[Opening Given records section]
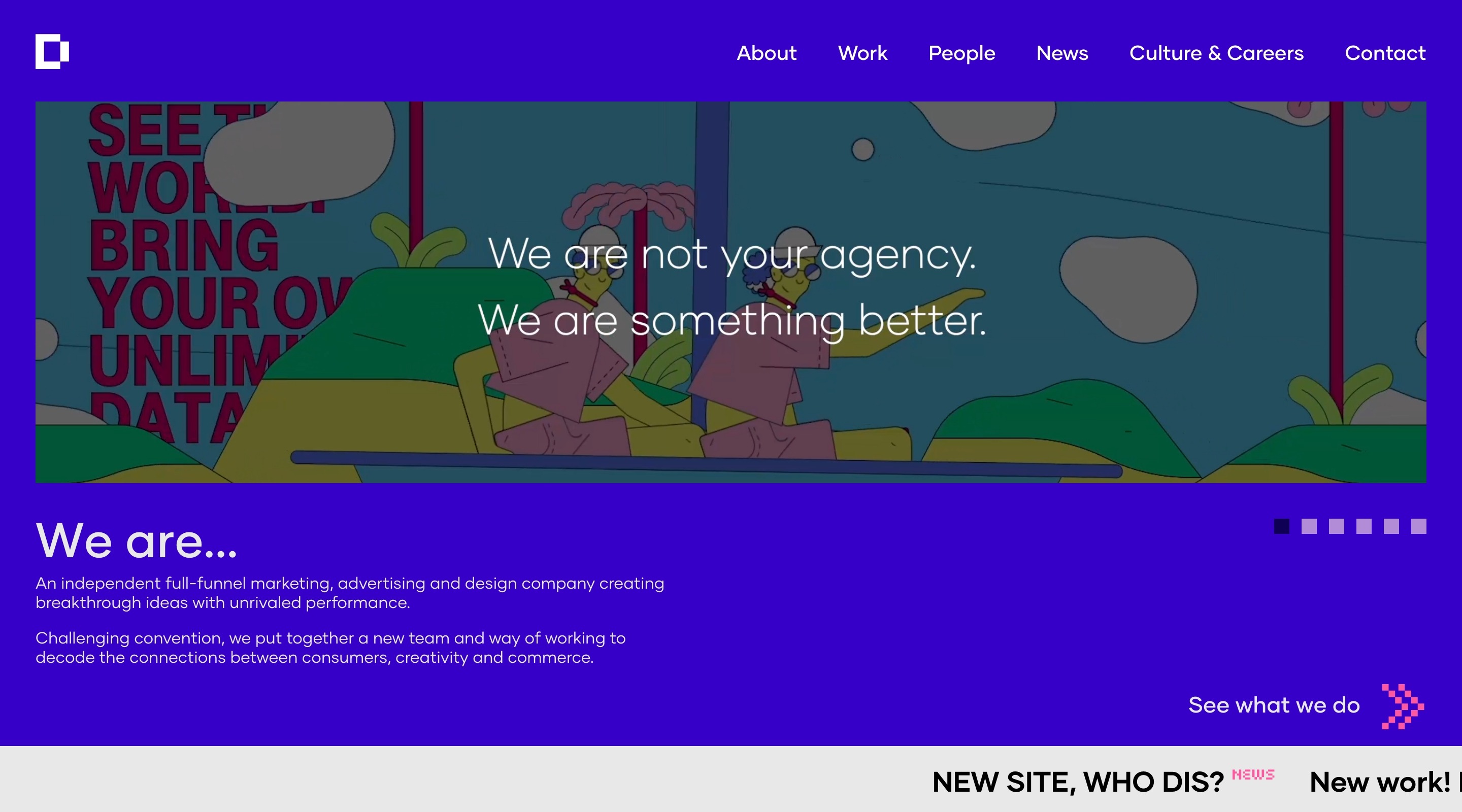Image resolution: width=1462 pixels, height=812 pixels.
Task: Open Culture & Careers page
Action: (1216, 53)
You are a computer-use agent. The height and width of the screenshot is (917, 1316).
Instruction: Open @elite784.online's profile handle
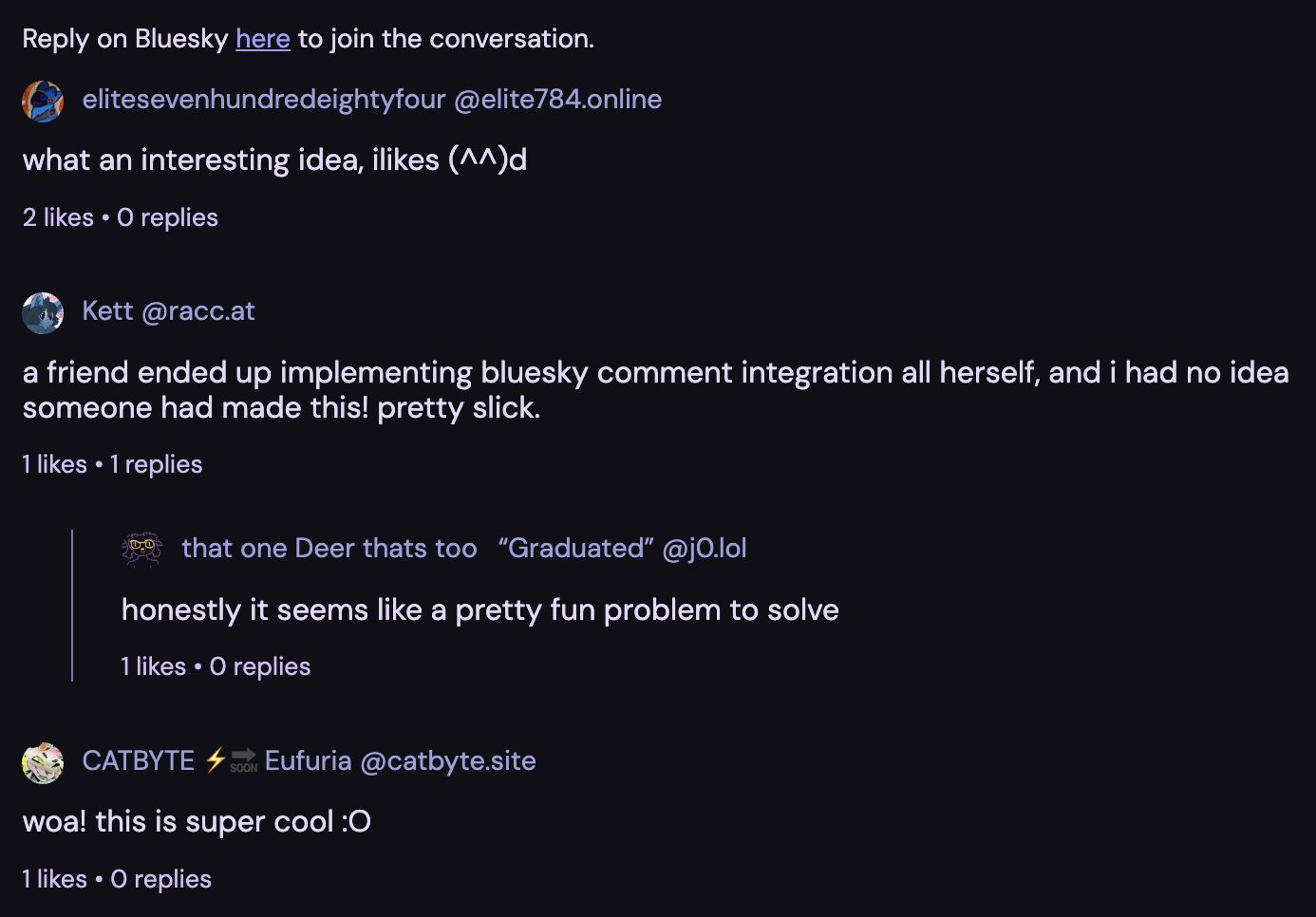click(x=558, y=100)
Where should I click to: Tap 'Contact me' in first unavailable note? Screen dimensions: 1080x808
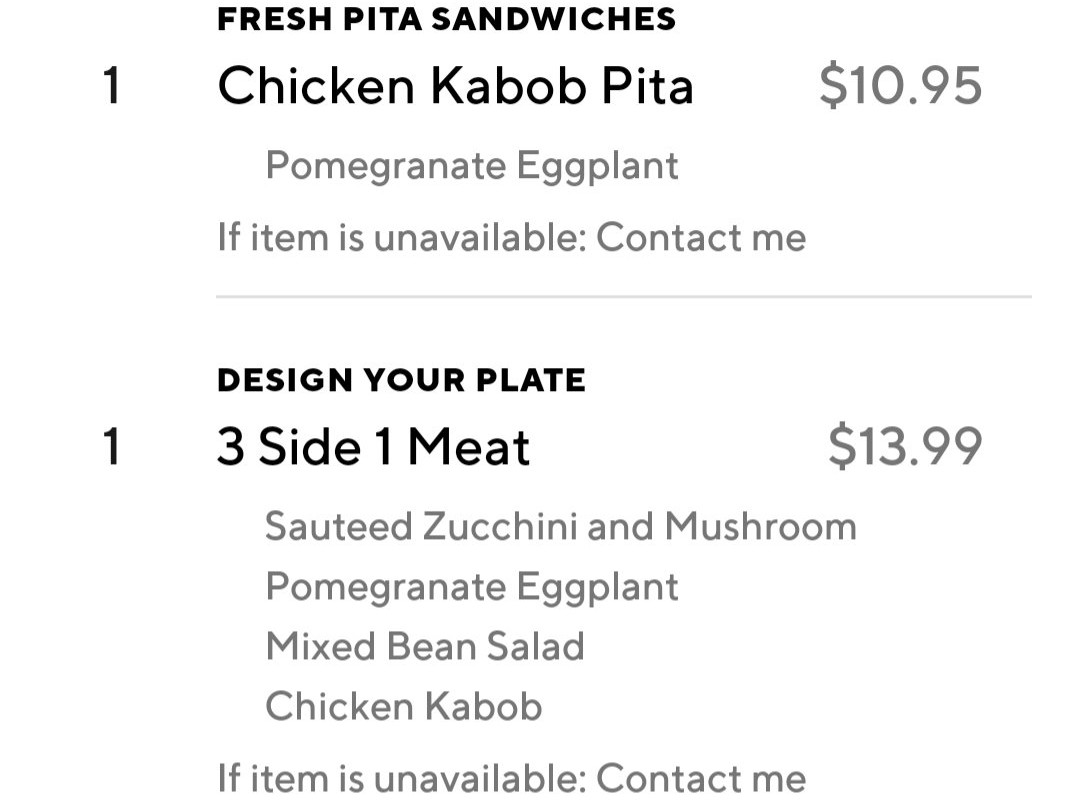[700, 238]
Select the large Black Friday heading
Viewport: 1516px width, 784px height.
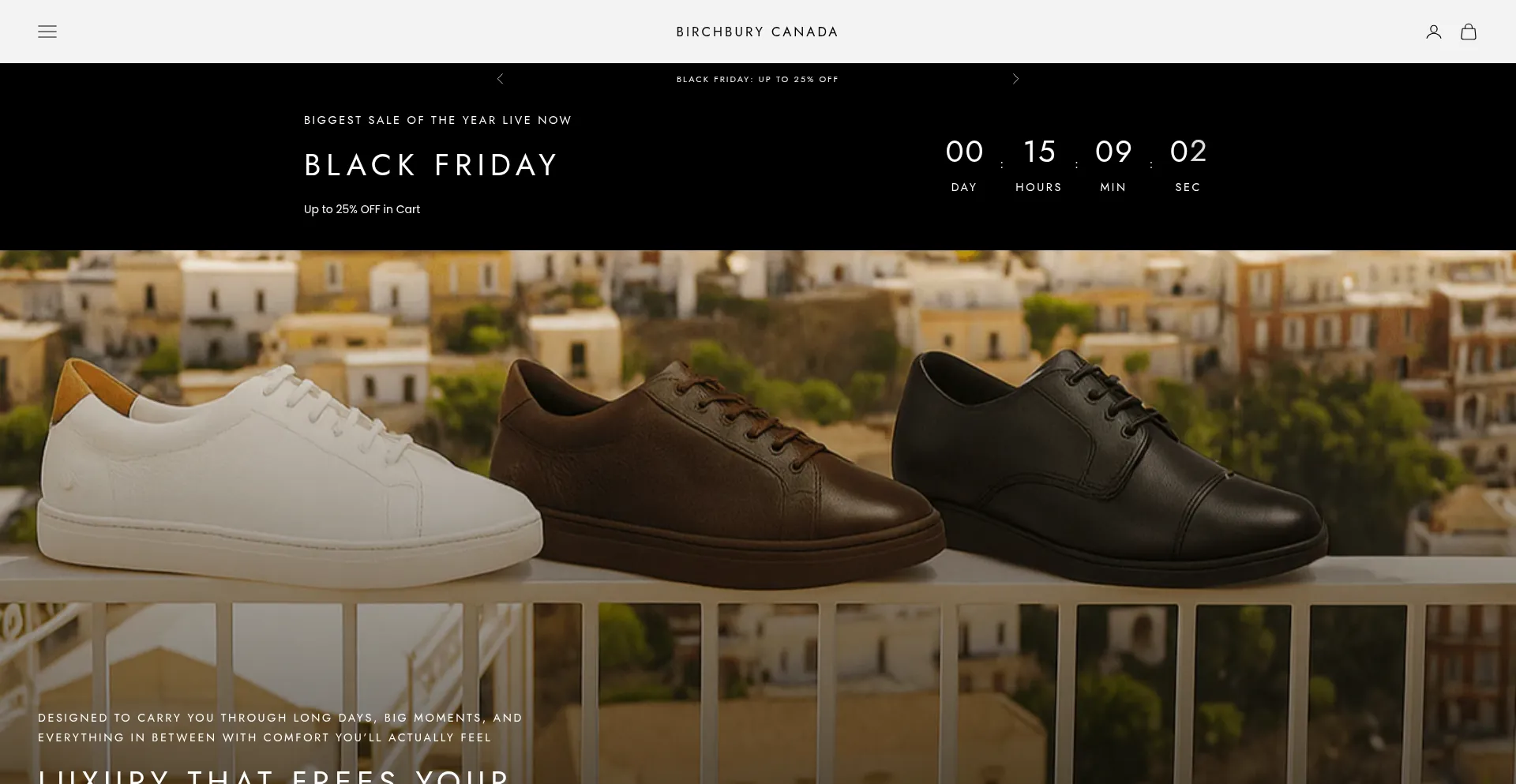coord(431,165)
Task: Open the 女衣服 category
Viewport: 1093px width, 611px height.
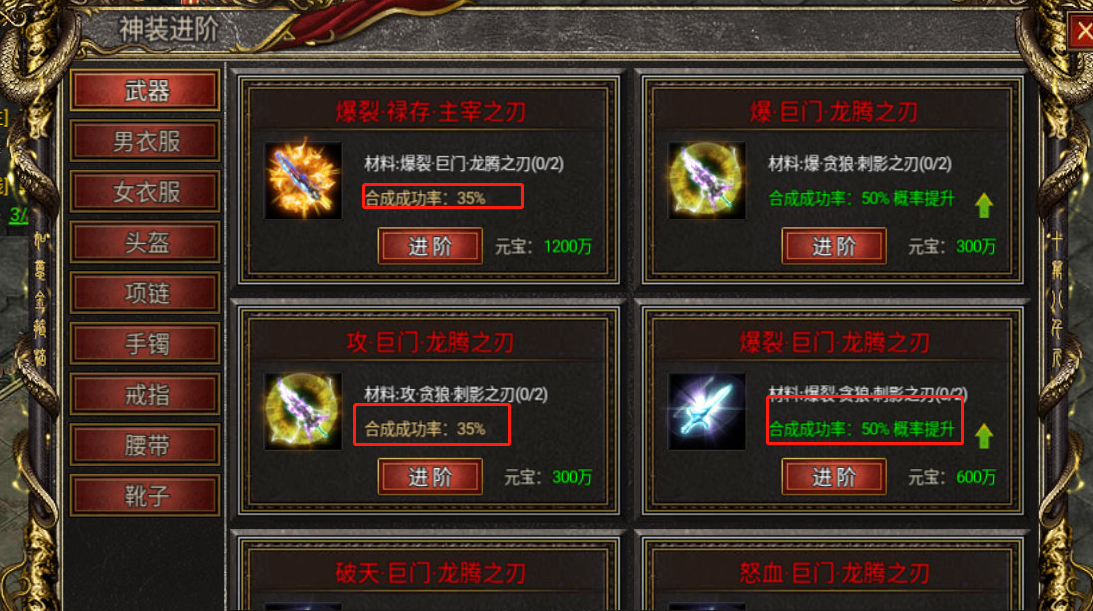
[Closing Given records section]
_Required work_:
Extract the run of lines beginning with the line that holds "Viewport: 1516px width, 784px height." and ending at the last line of the data, inclusive. Exclude any pictures from the copy.

_Problem solution_:
Viewport: 1516px width, 784px height.
coord(431,165)
Task: Open the 女衣服 category
Viewport: 1093px width, 611px height.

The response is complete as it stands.